A recent Cambridge University-led study found evidence that a new app that lets patients watch a video of themselves washing their hands or touching a dirty object could be key to improving obsessive compulsive disorder symptoms in patients with contamination fears.
In the study, published in Scientific Reports, OCD patients that got either of the two video interventions improved their scores on the Yale-Brown Obsessive Compulsive Sale by approximately 21 percent on average.
The study included 96 patients between the ages of 18 to 65 with severe OCD. When participants first met with researchers, they were split into three groups. In the first group researchers took a video of participants washing their hands. In the second group researchers took a video of participants touching a replica of stained toilet paper and fake feces. The third group was recorded making ordinary hand motions.

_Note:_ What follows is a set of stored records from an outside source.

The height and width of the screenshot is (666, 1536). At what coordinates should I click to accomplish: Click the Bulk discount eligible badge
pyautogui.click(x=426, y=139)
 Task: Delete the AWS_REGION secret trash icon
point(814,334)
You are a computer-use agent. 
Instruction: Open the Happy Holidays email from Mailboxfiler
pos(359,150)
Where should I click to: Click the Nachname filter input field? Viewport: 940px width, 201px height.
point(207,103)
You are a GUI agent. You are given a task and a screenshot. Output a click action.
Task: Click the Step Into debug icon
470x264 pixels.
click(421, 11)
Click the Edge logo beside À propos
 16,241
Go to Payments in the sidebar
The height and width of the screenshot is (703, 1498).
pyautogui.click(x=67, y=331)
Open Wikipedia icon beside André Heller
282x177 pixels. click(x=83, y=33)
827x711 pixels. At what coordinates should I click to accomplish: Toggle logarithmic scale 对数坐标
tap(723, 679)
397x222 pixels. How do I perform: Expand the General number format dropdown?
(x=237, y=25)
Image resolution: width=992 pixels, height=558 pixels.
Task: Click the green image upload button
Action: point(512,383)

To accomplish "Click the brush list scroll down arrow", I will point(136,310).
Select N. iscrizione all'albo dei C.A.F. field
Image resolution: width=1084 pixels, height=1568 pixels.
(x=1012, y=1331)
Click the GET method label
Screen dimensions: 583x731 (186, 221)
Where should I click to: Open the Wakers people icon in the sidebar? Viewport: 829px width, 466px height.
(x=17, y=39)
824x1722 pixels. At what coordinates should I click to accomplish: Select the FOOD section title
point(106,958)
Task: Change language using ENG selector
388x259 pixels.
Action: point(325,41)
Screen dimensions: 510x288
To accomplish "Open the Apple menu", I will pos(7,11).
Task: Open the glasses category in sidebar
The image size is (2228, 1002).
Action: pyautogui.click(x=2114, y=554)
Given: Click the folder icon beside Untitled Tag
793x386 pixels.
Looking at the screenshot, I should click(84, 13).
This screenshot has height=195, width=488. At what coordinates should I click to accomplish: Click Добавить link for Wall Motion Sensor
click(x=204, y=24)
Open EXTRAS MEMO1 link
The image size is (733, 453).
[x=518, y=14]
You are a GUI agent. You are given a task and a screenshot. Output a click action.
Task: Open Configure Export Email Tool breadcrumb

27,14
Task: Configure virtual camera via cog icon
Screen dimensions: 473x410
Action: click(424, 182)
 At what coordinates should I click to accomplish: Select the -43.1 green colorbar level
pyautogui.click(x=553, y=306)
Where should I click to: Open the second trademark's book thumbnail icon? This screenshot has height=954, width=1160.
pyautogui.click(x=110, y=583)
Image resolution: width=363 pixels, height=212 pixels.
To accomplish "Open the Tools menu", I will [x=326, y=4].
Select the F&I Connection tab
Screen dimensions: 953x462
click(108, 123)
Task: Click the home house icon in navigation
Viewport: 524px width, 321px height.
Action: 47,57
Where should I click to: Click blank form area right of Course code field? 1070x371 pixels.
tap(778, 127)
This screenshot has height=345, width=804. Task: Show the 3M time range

These videos were then uploaded through a smartphone app. Researchers instructed patients to watch the video four times a day for seven days and, in the end, found that participants in either of the intervention groups had improved cognitive flexibility and reduced OCD symptoms.
“We present here two novel smartphone interventions found to improve cognitive flexibility and OCD symptoms in individuals with OCD-like contamination fears,” researchers wrote. “It is striking that these changes in executive function and OCD symptomatology occurred after only one week of applying the intervention.”
Why it matters
Contamination distress is very common in patients living with OCD, impacting 46 percent of people with the condition, according to the study. The disorder is difficult to treat — individuals are typically given a combination of medication and exposure therapy, where they are gradually put in contact with containments. However, about 40 percent of patients “fail to respond” to these treatments, according to the researchers.
Researchers noted that the hand-washing video in particular could help supplement real hand washing for some patients.
“Innovative technology-based therapies, for example using smartphones — 'technology-based personalized medicine' — have the potential to transform OCD treatment,” researchers wrote. “By moving therapy out of the clinician’s office and into the hands of the patients themselves, these interventions can be tailored to the specific needs of individual patients, which could ultimately improve treatments.”
Mental health apps have become increasingly popular in the digital health space. The main bulk of those apps remain focused on anxiety and depression.
However, in February nOCD, a new app that helps people mange their OCD, landed $1 million. The app lets users access educational material and Exposure Response Prevention Therapy guidances, as well as enter customizable plans.
On the record
"Participants told us that the smartphone washing app allowed them to easily engage in their daily activities,” Baland Jalal, lead author of the study and a faculty member of the University of Cambridgels psychiatry department, said in a statement. “For example, one participant said 'if I am commuting on the bus and touch something contaminated and can't wash my hands for the next two hours, the app would be a sufficient substitute’."